**WRITTEN REQUEST 1:**
From the hedge fund overview below, quote the passage that begins at the words "Market Size: As" and ends after the words "achieve a profit.".

Definition: A hedge fund is an unregulated vehicle used to pool and invest wealthy investors’ and institutional money, with the goal of making an absolute profit.

Introduction: Know the manager! Since hedge fund managers are usually given wide latitude in their investment choices, there is the perception that hedge funds are volatile, risky, and leveraged, with uncertain rewards. As with any investment, you need to evaluate each fund individually. Volatility, risks, and rewards vary enormously among funds. Unlike most other investments, managers usually have a large portion of their individual net worth invested in their fund. There’s a general perception that all fund managers are smart, mainly because they deal with high value, complicated transactions. That is not always the case! Investors need to know to whom they are entrusting their money.

Market Size: As of May 2005, there were approximately 8,000 hedged funds, overseeing approximately $1 trillion in assets, up from 4,800 hedge funds and $400 billion of assets four years ago. Over the past four years, hedge funds have averaged a gain of 6.4%, versus a gain of less than 1% for the Dow Jones Industrial Average.

Activities: Hedge funds invest in all types of financial instruments, including but not limited to: equity and debt securities, derivatives, options, puts, calls, futures, currencies, commodities, margin lending, shorting, and various other hedging and arbitrage strategies. Each manager has a different technique, and utilizes different instruments and program trading systems to achieve a profit.

Regulations: Hedge funds are private investments and are not subject to SEC disclosure requirements. They are, however, prohibited from advertising.

Concerns and Risks: Below are some additional facts and drawbacks concerning hedge funds:

·        Investors may be unaware, and unprepared, for the negative consequences and side effects of some of the risky investment strategies that are employed; one can lose his/her entire investment.

·        A significant amount of money is being transferred out of public and regulatory view. A relatively small group of people control significant dollars, and may engage in extremely volatile, risky, leveraged, and complicated financial transactions, with little oversight.

·        The downside risk to the general public is unknown. Pension funds, endowments, insurance companies, brokerage firms and banks all invest in hedge funds.

·        Hedge fund managers receive significant compensation. Normally, funds charge a management fee of 1 to 2%, plus a typical profit sharing arrangement of 20%. Most funds have a high-water mark or loss carry forward provision, where the general partner cannot charge a profit sharing fee if the individual investor has not made money. Additionally, some compensation plans include hurdle rates that must be met before a fund manager can receive profit sharing fees.

·        Investors are normally “accredited investors” - individuals with a minimum annual income of $200,000 ($300,000 with spouse) or $1 million in net worth. However, contrary to what most people believe, having money does not make you a savvy and sophisticated investor.

·        Most funds have initial lock-up periods of a few years, where investors are unable to liquidate their investments.

·        There’s the potential for hard to value assets, such as private placement technology deals, to be “underwater” and not valued correctly, nor reported in a transparent fashion.

Benefits: The benefits of a hedge fund are numerous. The returns can be enormous! They can also balance out a portfolio that is too conservatively invested. Theoretically, they can delivery positive returns under all market conditions. They can also provide portfolio diversification; returns may not correlate to the broader debt and equity markets. They can give investors access to highly specialized trading strategies that are not available through mutual funds or brokerage firms. They can give investors hope when all else fails.

**WRITTEN REQUEST 2:**
Print the rows exactly, from the first row through the line that contains "should pyautogui.click(x=879, y=37).".

**ENTRIES PROVIDED:**
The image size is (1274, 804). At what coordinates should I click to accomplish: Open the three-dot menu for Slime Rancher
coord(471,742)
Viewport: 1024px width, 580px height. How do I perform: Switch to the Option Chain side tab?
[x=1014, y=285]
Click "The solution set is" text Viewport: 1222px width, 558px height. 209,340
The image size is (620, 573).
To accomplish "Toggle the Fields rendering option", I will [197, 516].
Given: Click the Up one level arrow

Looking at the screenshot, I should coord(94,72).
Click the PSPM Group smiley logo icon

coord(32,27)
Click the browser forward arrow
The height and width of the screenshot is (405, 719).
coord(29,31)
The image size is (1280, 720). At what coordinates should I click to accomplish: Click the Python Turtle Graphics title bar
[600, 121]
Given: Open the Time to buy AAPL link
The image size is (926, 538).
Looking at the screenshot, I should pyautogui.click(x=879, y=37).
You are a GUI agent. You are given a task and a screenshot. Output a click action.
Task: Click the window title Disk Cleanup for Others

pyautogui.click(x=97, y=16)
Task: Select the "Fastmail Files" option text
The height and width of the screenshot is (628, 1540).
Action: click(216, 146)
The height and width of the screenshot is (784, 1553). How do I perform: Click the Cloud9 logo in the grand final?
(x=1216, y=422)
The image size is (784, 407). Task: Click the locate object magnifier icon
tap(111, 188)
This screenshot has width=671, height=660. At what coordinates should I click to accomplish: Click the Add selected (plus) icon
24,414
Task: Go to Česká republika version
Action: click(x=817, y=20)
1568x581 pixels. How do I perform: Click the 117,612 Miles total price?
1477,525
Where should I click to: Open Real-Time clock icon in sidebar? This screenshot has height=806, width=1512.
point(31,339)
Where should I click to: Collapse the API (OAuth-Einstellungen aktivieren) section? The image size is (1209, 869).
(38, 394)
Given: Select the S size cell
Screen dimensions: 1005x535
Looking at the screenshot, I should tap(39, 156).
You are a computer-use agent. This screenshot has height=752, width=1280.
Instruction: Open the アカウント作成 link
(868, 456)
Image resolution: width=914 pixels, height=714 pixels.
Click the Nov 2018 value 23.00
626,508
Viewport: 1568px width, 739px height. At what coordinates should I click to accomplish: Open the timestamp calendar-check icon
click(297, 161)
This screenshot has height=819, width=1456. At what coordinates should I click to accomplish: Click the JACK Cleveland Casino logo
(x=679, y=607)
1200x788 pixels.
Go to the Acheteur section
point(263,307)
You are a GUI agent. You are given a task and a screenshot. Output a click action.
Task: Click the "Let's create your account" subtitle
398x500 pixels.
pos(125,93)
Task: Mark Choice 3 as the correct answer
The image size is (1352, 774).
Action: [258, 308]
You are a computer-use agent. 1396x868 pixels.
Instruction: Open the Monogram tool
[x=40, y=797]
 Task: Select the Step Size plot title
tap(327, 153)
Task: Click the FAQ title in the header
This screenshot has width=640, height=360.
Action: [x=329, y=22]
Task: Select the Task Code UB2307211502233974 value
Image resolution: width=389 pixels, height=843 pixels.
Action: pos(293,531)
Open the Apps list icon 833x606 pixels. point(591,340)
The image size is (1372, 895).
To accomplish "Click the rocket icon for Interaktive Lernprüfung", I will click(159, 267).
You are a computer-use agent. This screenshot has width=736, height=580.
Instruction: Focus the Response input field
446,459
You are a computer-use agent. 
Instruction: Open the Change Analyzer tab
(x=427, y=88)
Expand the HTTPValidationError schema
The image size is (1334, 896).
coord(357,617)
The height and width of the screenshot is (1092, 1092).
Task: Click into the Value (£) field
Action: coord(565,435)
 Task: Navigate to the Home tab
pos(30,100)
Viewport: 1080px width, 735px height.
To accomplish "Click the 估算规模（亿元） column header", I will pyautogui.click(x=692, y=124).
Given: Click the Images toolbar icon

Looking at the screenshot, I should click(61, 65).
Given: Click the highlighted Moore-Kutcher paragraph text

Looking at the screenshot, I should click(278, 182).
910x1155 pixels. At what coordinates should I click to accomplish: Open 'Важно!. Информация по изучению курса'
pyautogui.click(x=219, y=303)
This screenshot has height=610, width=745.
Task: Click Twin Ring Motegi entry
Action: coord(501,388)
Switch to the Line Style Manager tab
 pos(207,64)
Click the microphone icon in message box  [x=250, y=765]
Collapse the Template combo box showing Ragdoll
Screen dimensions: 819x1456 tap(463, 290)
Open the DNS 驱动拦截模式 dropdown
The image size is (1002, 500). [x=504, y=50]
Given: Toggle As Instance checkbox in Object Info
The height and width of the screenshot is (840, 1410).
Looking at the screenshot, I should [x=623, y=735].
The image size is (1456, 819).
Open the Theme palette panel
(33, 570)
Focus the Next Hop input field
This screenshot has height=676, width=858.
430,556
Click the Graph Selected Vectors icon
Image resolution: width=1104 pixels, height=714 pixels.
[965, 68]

**EXPECTED ANSWER 1:**
Market Size: As of May 2005, there were approximately 8,000 hedged funds, overseeing approximately $1 trillion in assets, up from 4,800 hedge funds and $400 billion of assets four years ago. Over the past four years, hedge funds have averaged a gain of 6.4%, versus a gain of less than 1% for the Dow Jones Industrial Average.

Activities: Hedge funds invest in all types of financial instruments, including but not limited to: equity and debt securities, derivatives, options, puts, calls, futures, currencies, commodities, margin lending, shorting, and various other hedging and arbitrage strategies. Each manager has a different technique, and utilizes different instruments and program trading systems to achieve a profit.

**EXPECTED ANSWER 2:**
The image size is (1274, 804). At what coordinates should I click to accomplish: Open the three-dot menu for Slime Rancher
coord(471,742)
Viewport: 1024px width, 580px height. How do I perform: Switch to the Option Chain side tab?
[x=1014, y=285]
Click "The solution set is" text Viewport: 1222px width, 558px height. 209,340
The image size is (620, 573).
To accomplish "Toggle the Fields rendering option", I will [197, 516].
Given: Click the Up one level arrow

Looking at the screenshot, I should coord(94,72).
Click the PSPM Group smiley logo icon

coord(32,27)
Click the browser forward arrow
The height and width of the screenshot is (405, 719).
coord(29,31)
The image size is (1280, 720). At what coordinates should I click to accomplish: Click the Python Turtle Graphics title bar
[600, 121]
Given: Open the Time to buy AAPL link
The image size is (926, 538).
Looking at the screenshot, I should pyautogui.click(x=879, y=37).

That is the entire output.